Lo que sucede en torno a esto replica, con el código de las redes sociales, lo que en otras épocas sucedía con la Inquisición: sin mediar juicio previo y sin fundamentos válidos una persona era sometida al escarnio y a la hoguera solo por resultar a los ojos de otros “una amenaza”. Las redes sociales son, literalmente, la Inquisición del Siglo XXI y lo que muestran es el vértice más hostil de una sociedad y el más primitivo, el que busca imponer el “sálvese quien pueda”. Nada más peligroso en tiempos en los cuales para salir adelante lo que primará son las soluciones y construcciones colectivas. 

No hay fundamento que justifique que alguien pueda pensar que  el otro que enferma se transforma en la encarnación del mal. No se es un delincuente por contraer un virus altamente contagioso del que las propias sociedades del mundo están aprendiendo a cada paso. El que conocimos estos días fue el primer caso de una enfermedad de la que seguramente se reportarán otros, además de los miles que la portarán sin saberlo y, por ende, también estarán ampliando la red de contagio sin quererlo. Lo que de ningún modo puede suceder es que repitamos el comportamiento social de la afrenta, que instaura el germen de la segregación que daña tanto como el virus.

Tampoco pueden esgrimirse la democracia y la libertad de expresión y en nombre de ellas hacer uso y abuso de redes sociales y de algunos medios de comunicación para imponer su juicio respecto de alguien que enferma. Aun en democracia existen límites y uno de ellos es la responsabilidad sobre lo que se hace y expresa. Tampoco corresponde, como se vio en estos días, tejer todo tipo de elucubraciones respecto de las conductas individuales, anteponiendo en ello un supuesto bien colectivo. No es válido acusar bajo la convicción de ser libre y gozar de la posibilidad de expresarse emitiendo una opinión que lesiona, que pone bajo un manto de sospecha a un enfermo o a un agente sanitario. Subyace a este comportamiento una actitud casi infantil, que lleva a muchos a tener la necesidad de aparecer en escena como los portadores de la buena o mala noticia, sin atender el daño que pueden causar en el tejido social las especulaciones sin argumento cierto. Como si hubiera un juego de egos que se dirime en la expresión pública de estos días en los que debiera primar la prudencia.

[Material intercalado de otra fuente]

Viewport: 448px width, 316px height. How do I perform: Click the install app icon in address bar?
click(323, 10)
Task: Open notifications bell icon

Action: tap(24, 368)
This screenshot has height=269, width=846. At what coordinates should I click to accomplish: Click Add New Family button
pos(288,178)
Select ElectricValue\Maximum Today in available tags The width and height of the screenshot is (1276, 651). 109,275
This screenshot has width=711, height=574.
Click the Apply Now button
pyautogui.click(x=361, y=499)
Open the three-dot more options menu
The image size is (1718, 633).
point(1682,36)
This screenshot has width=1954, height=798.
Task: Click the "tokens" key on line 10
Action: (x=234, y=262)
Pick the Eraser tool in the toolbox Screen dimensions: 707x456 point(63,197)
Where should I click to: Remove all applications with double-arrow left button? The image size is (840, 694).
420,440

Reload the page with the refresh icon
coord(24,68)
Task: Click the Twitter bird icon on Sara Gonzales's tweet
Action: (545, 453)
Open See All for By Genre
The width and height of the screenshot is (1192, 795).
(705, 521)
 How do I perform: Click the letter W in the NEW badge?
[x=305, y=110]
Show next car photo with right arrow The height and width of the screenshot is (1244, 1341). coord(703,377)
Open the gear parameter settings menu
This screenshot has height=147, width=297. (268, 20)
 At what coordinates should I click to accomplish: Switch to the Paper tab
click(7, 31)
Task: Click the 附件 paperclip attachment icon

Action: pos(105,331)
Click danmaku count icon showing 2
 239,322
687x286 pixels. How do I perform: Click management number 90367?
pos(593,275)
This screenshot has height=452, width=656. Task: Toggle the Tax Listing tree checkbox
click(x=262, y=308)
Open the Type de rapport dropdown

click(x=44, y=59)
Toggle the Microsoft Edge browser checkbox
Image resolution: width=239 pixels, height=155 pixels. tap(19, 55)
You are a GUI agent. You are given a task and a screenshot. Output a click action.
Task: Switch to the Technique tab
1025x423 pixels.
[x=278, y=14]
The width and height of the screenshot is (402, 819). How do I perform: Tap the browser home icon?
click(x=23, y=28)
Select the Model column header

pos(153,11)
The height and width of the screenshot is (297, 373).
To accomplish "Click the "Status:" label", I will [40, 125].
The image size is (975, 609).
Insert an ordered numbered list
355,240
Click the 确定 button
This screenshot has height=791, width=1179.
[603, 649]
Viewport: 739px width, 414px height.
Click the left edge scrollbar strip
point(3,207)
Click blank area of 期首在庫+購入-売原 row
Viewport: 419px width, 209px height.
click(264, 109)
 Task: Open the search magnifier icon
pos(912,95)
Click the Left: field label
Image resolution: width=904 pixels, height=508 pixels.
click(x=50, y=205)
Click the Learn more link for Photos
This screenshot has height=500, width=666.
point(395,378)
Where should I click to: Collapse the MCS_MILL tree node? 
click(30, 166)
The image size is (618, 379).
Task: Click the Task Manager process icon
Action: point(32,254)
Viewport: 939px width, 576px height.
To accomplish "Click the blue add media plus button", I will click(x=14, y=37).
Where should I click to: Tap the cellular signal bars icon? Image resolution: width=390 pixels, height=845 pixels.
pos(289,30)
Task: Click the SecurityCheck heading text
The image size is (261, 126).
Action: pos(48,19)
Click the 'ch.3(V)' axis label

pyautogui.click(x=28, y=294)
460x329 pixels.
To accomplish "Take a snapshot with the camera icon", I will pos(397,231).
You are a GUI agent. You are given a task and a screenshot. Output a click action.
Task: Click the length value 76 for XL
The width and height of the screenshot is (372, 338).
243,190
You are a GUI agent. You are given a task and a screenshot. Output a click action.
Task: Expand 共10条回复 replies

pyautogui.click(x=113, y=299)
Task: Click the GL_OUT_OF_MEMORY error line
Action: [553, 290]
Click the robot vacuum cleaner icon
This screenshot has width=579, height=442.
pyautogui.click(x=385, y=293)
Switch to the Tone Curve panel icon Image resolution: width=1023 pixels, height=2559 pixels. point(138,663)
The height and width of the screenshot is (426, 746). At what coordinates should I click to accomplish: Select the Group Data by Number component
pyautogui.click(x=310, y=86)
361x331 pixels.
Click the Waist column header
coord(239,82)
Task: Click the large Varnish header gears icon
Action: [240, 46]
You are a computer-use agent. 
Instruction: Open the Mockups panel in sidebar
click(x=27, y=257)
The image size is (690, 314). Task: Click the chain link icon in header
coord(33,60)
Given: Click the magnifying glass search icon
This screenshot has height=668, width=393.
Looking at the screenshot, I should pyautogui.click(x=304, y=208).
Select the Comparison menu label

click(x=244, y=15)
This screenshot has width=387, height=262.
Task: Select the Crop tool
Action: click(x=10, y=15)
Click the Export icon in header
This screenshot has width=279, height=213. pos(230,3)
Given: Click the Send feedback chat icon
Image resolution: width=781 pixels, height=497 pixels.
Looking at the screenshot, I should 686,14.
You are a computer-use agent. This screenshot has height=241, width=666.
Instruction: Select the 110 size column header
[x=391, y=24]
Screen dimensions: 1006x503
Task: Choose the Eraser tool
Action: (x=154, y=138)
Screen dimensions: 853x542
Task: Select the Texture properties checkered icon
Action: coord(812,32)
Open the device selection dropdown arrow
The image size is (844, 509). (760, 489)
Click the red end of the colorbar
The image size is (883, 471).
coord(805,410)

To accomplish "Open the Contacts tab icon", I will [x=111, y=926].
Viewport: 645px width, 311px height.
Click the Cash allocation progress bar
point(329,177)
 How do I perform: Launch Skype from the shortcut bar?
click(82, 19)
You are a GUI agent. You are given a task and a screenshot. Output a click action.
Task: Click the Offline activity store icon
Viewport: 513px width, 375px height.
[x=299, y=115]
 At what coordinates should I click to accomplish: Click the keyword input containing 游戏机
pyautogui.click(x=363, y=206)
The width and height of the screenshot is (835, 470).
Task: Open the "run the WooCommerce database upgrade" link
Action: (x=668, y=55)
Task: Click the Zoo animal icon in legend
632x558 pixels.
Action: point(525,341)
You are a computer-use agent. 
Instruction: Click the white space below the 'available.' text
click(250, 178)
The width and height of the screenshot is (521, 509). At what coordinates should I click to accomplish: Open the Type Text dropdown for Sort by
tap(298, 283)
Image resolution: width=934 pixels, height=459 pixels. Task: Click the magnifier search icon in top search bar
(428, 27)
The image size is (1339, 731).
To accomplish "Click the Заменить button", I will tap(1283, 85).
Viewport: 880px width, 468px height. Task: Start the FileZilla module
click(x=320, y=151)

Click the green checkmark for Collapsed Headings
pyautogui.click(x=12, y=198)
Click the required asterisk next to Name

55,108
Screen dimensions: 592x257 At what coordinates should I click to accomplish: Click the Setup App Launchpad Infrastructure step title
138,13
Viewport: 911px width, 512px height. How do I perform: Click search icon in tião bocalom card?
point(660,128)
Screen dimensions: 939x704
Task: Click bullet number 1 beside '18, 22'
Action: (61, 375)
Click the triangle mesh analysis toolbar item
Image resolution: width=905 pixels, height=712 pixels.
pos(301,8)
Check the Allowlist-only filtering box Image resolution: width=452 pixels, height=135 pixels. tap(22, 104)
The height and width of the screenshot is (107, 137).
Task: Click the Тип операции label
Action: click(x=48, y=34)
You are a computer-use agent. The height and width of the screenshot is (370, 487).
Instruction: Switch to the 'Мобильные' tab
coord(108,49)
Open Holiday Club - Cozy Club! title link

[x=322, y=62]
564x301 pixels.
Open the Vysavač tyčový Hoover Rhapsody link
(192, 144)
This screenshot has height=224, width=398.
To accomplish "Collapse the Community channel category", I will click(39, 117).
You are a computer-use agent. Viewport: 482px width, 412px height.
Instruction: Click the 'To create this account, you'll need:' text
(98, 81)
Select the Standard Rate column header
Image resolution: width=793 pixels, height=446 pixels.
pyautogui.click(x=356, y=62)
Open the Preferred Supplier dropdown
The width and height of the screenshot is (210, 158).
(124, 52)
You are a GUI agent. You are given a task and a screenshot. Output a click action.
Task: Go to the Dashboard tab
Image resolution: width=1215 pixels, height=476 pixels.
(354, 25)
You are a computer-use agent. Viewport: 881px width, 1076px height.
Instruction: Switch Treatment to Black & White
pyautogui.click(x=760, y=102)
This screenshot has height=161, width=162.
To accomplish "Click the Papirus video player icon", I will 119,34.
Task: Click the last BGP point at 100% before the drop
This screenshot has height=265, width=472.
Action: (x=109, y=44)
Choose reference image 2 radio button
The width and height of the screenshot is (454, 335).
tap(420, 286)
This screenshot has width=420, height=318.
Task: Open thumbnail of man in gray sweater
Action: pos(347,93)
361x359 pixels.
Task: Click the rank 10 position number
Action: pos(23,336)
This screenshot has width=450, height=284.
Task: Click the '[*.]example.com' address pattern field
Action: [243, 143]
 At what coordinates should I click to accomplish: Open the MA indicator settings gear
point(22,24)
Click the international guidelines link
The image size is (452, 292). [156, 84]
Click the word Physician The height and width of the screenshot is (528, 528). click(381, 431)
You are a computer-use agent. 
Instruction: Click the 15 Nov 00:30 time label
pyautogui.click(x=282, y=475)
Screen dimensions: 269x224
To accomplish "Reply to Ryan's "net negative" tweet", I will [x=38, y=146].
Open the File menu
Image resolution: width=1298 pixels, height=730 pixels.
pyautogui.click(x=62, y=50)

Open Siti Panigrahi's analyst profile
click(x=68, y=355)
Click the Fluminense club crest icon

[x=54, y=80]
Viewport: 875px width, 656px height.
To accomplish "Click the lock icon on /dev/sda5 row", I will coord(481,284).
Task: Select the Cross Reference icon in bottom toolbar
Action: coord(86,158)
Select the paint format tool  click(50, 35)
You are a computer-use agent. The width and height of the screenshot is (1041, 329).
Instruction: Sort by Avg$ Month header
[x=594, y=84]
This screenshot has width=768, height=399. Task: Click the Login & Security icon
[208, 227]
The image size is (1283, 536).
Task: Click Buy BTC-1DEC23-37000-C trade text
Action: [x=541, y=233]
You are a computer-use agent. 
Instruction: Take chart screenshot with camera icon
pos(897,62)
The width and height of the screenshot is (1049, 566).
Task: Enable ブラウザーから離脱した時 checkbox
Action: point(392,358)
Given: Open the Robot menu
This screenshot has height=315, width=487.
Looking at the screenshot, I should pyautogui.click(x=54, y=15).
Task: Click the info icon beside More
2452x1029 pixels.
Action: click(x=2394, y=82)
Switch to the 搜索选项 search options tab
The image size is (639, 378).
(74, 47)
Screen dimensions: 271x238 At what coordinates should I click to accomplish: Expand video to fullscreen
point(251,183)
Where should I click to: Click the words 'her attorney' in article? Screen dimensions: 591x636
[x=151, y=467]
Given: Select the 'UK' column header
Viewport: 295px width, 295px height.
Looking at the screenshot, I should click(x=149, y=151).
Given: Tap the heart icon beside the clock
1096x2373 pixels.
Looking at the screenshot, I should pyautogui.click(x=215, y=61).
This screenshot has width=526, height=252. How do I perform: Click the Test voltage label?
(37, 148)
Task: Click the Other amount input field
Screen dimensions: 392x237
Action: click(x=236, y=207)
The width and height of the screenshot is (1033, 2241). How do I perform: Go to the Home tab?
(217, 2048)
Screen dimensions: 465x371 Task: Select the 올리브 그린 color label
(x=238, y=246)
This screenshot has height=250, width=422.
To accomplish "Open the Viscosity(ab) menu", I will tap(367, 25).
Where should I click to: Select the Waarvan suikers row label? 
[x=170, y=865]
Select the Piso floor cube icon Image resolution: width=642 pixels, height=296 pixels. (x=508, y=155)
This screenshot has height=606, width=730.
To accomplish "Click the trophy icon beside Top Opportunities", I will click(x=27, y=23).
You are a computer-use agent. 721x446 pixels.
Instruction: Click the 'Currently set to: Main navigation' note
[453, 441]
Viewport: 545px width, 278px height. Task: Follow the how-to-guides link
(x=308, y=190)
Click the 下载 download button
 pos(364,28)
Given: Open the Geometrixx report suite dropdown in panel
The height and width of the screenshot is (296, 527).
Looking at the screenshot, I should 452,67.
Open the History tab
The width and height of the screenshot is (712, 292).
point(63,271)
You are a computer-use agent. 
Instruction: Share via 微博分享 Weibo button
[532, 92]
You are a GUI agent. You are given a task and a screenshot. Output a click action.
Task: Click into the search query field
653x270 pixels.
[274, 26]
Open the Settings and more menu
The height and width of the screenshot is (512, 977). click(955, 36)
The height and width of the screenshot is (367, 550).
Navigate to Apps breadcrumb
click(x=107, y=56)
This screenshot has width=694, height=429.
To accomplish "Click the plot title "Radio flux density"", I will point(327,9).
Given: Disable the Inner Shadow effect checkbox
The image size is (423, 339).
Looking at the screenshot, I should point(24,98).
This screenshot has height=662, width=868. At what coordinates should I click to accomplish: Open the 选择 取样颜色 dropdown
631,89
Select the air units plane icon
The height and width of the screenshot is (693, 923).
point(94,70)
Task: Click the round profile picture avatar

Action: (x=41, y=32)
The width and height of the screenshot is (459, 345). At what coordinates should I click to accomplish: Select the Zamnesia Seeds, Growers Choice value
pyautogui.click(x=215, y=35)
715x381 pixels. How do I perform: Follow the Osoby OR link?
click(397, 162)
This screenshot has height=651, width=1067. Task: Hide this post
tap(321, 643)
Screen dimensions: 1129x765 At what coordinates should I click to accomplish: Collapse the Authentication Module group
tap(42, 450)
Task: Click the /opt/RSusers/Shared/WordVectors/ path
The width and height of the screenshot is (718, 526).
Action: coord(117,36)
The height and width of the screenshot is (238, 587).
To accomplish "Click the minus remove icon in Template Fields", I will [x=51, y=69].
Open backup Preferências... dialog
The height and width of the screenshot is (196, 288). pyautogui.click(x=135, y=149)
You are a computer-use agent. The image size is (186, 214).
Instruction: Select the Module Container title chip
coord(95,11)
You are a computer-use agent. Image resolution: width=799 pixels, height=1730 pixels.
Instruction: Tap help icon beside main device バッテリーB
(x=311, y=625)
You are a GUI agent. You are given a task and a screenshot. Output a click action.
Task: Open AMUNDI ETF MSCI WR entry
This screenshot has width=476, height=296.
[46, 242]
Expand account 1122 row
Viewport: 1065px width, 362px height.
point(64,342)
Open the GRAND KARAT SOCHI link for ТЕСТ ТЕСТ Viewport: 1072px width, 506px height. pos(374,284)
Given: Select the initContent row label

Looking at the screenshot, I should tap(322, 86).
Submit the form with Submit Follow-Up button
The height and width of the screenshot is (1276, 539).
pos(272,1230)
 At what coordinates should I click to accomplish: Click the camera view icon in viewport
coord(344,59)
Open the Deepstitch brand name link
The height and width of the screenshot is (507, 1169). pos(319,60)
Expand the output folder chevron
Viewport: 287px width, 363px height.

Tampoco es un argumento válido que los detalles de la vida privada de cualquier persona se expongan, sin filtro y sin rigurosidad, bajo la premisa de que con esa acción se privilegia el cuidado de la salud pública. Esa actitud se rige más por los códigos del escrache que por los de la sana convivencia.

Es legítimo que frente a este tipo de enfermedades que irrumpen y causan estragos, se exija a las autoridades la mayor celeridad en conocer datos que hacen al nexo epidemiológico de contagio y a medidas que toda una comunidad debe instrumentar para cuidarse. Pero de ahí a someter al escarnio público a quien enferma, hay una distancia enorme. Esa que marca la diferencia entre la solidaridad y el egoísmo. Esa que abre una grieta que este país está llamado a cerrar definitivamente. Se requiere de mucha mesura, de una gran conducta cívica para transitar este tiempo de incertidumbre.

Estamos culminando la Semana Santa, un tiempo en esta ocasión atípico, que dejó poco espacio para la reflexión. Como si la pandemia y el aislamiento social hubieran confinado la celebración religiosa a la mínima expresión. En este contexto, y quizás tomando la simbología de la Pascua de Resurrección, haya que dejar de lado la crucifixión y el castigo sin fundamentos, a modo de chivo expiatorio, para dar paso a la esperanza, esa que en épocas de tanta incertidumbre, solo se construye solo sobre la base de la empatía.